The pre-election coalition-building argument is not especially convincing as an account of the genesis of the two-party state, at the very least because coalitions are sometimes formed almost on a vote-by-vote basis in the US House and Senate.  It is true though that "we've always had multiple parties."  There is a long history of third party and independent political activism in the United States.  The argument here, however, is that the two-party state effectively amounts to a multi-party system because there are discrete factions within the Republican and Democratic parties:

What might be a Green Party in, say, France, or Germany--which also generally represents far-left sentiments--is simply a faction within the American Democratic party. Likewise, what would be a nationalist party in Europe would be a faction within the GOP.
Actually, the US Green Party is not a faction of the Democratic party.  It is in fact a separate entity.  Similarly, the US National Party and the American Nationalist Party are separate entities from the GOP.  If anything, the wide array of third party and independent political organizations in the United States demonstrates the breadth and depth of the public's discontent with the two-party state and duopoly system of government.  Few Americans think that they are well-represented by Democrat-Republican party government.  A new Rasmussen survey, for instance, finds that just 16% of likely voters think the country would be better off if most incumbents were re-elected.  Only 40% believe their own representative should be re-elected.  The reason for this is not difficult to discern.  The Democratic and Republican parties do not represent the people of the United States.  They represent the interests of the Democratic and Republican parties.  


Anonymous said...

In ticking off the 'system's multifarious aspects,' I'm surprised you didn't mention the overarching cause of the duopoly: single-member plurality districts.

d.eris said...

That's a good point Anon. But I would argue that though, according to Duverger's "Law", SMDP tends toward political duopoly, the existence of SMDP cannot account for the fact that the two duopoly parties in question here happen to be the Democrats and Republicans.

Anonymous said...

Me again, d.eris. First, thanks for your blog ... just discovered it.

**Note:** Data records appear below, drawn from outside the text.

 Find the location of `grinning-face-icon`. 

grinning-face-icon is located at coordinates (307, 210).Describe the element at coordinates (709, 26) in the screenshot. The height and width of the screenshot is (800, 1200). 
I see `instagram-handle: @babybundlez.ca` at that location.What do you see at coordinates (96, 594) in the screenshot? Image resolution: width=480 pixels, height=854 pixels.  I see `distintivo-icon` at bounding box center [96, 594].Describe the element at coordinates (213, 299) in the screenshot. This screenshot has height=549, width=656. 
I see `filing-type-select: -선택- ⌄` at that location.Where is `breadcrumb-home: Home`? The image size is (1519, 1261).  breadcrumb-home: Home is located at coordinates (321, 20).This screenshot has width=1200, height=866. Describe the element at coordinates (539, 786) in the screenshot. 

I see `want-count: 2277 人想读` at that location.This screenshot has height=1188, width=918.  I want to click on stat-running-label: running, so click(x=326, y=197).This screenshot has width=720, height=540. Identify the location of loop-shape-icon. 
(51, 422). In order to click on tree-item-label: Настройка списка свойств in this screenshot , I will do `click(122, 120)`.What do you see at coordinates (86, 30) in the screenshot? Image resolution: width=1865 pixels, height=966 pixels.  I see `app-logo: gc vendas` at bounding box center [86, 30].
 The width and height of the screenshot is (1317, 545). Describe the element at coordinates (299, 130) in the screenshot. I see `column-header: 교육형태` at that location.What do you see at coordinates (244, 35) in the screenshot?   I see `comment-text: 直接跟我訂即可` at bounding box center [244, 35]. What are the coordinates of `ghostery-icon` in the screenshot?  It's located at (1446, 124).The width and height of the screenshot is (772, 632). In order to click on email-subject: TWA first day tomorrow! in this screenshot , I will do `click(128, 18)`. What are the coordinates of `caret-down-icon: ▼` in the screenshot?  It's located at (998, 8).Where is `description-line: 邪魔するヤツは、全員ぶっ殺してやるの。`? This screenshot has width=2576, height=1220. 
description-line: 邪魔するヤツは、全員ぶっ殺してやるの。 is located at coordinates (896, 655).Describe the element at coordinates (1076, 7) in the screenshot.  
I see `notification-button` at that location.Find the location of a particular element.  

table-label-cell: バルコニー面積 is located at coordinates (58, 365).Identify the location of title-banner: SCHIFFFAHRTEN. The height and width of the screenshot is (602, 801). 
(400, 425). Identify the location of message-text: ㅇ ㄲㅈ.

I think the fact that we haven't had a nation-rending upheaval, along geographic lines, since the 1850s is what accounts for these particular parties being in place. I don't see another such upheaval in the cards anytime soon, at least not one that could result in one of the major parties being replaced.

Either way, no US third party will ever rise to prominence, as a third party, until our electoral system is changed. The Dems and Repubs will just keep adjusting to the electorate. They appear to be fast enough to adjust to any emerging threats to their duopoly - witness the co-option/absorption of the Tea Party by the Republicans.

One caveat: I cannot fully explain the rise of the Liberal Democrats in Britain. It might have something to do with the elimination of SMP districts for the European Parliament in the late 90s, but the Liberal Democrats had their first substantial showings (if I recall correctly) in the election before Britain was forced to abandon SMP districts for MEP elections.

Also, Britain does have much more distinct regional differences, politically, than the US does.

But all in all, I do acknowledge that until I can find a truly adequate explanation, the Liberal Democrats serve as a strong counter-example to Duverger.